• _VORLIEGENDER TEXT_
....
Freitag, 29. März 2024

Archiv

Schädlingsbekämpfung
In der Kirche ist der Wurm drin

Der gemeine Nagekäfer, im Volksmund meist Holzwurm genannt, macht auch vor Kirchen nicht halt. Wenn aus Glockenturm, Altar oder Kruzifix die Späne rieseln, dann rücken Marco Müller und seine Kollegen aus Dresden an - und hüllen die Kirche ein.

Von Bastian Brandau | 25.08.2017
    Schädlingsbekämpfung an einer Kirche.
    Außen weiß, innen Wurm: die Kapelle St. Anna in Fleck bei Lenggries in Bayern (Marco Müller / Groli Schädlingsbekämpfung GmbH )
    In Wilsdruff bei Dresden hat Groli Schädlingsbekämpfung seinen Sitz. Marco Müller steht im Lager und zeigt das Arbeitsmaterial der Firma.
    "Wir haben, um eine Kirche einzupacken, unterschiedliche Folien. Das richtet sich ganz nach dem Objekt. In der Regel sind die aber 10 Meter breit und 25 Meter lang."
    "Die Christos von Dresden"
....
• _EINTRÄGE_
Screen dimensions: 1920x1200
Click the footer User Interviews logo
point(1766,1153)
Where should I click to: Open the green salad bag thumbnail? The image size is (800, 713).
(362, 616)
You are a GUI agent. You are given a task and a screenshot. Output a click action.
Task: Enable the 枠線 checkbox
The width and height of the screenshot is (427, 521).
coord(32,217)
....
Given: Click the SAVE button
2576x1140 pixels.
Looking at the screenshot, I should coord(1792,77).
....
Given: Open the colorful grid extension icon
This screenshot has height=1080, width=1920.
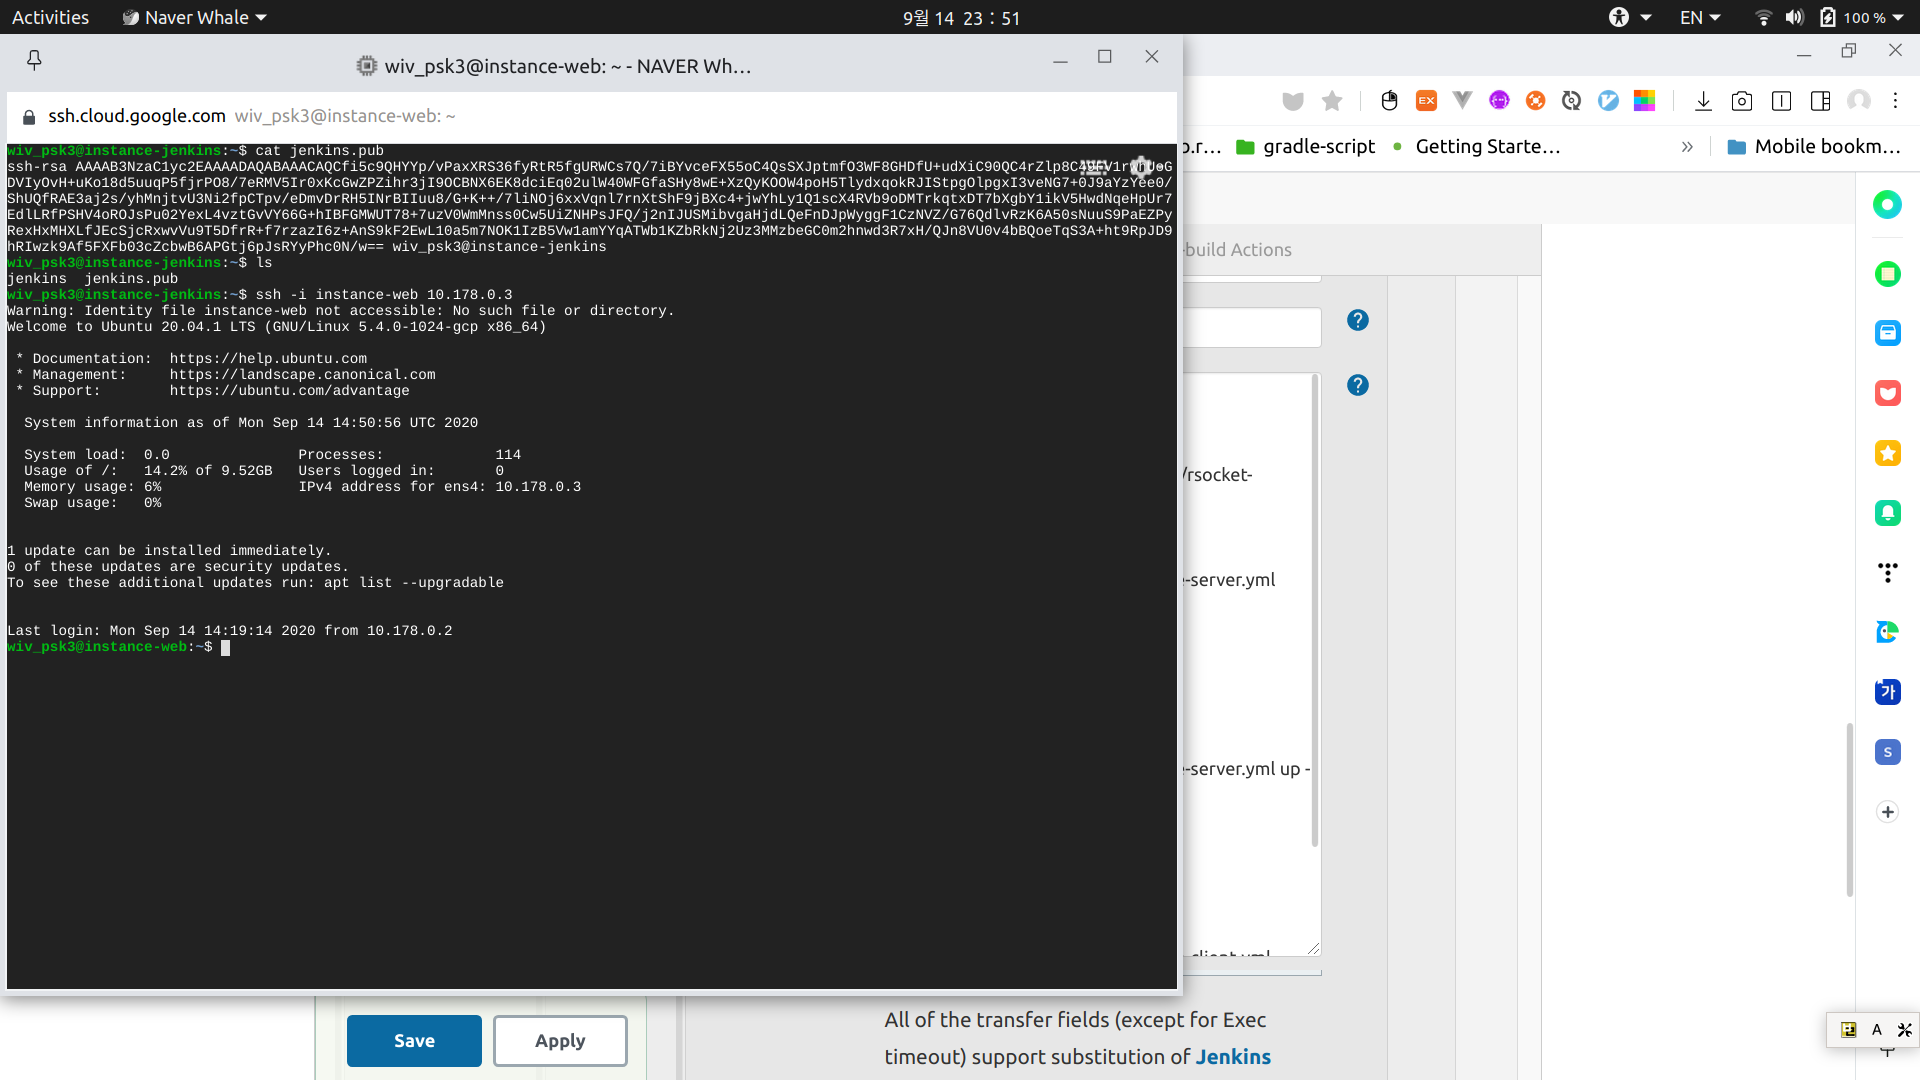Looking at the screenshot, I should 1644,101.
....
• _ARBEITSAUFTRÄGE_
(A) Beantworten Sie anhand des Beitrags über den Holzwurm in Kirchen die folgenden Fragen:
(i) Wie wird der gemeine Nagekäfer im Volksmund meist genannt?
(ii) Wo hat Groli Schädlingsbekämpfung seinen Sitz?
(iii) Wie breit und wie lang sind die Folien der Firma in der Regel?
(B) Prüfen Sie, ob die folgenden Aussagen mit dem Beitrag über den Holzwurm in Kirchen übereinstimmen. Antworten Sie jeweils mit Ja oder Nein und belegen Sie Ihre Antwort mit einem wörtlichen Zitat.
(i) Die Kapelle St. Anna liegt in Fleck bei Lenggries in Bayern.
(ii) Die Firma verwendet für jede Kirche dieselbe Folie.
(iii) Der Beitrag stammt von Bastian Brandau.
(C) Geben Sie aus dem Beitrag über den Holzwurm in Kirchen die Stelle wortgetreu wieder, die mit „Freitag, 29. März“ beginnt und bis „Schädlingsbekämpfung GmbH )“ reicht.
Grundlage ist allein der Text, nicht die Zeilen.

• _LÖSUNGEN_
(A)
(i) Holzwurm.
(ii) In Wilsdruff bei Dresden.
(iii) 10 Meter breit und 25 Meter lang.

(B)
(i) Ja: „die Kapelle St. Anna in Fleck bei Lenggries in Bayern“
(ii) Nein: „Wir haben, um eine Kirche einzupacken, unterschiedliche Folien. Das richtet sich ganz nach dem Objekt.“
(iii) Ja: „Von Bastian Brandau“

(C)
Freitag, 29. März 2024

Archiv

Schädlingsbekämpfung
In der Kirche ist der Wurm drin

Der gemeine Nagekäfer, im Volksmund meist Holzwurm genannt, macht auch vor Kirchen nicht halt. Wenn aus Glockenturm, Altar oder Kruzifix die Späne rieseln, dann rücken Marco Müller und seine Kollegen aus Dresden an - und hüllen die Kirche ein.

Von Bastian Brandau | 25.08.2017
    Schädlingsbekämpfung an einer Kirche.
    Außen weiß, innen Wurm: die Kapelle St. Anna in Fleck bei Lenggries in Bayern (Marco Müller / Groli Schädlingsbekämpfung GmbH )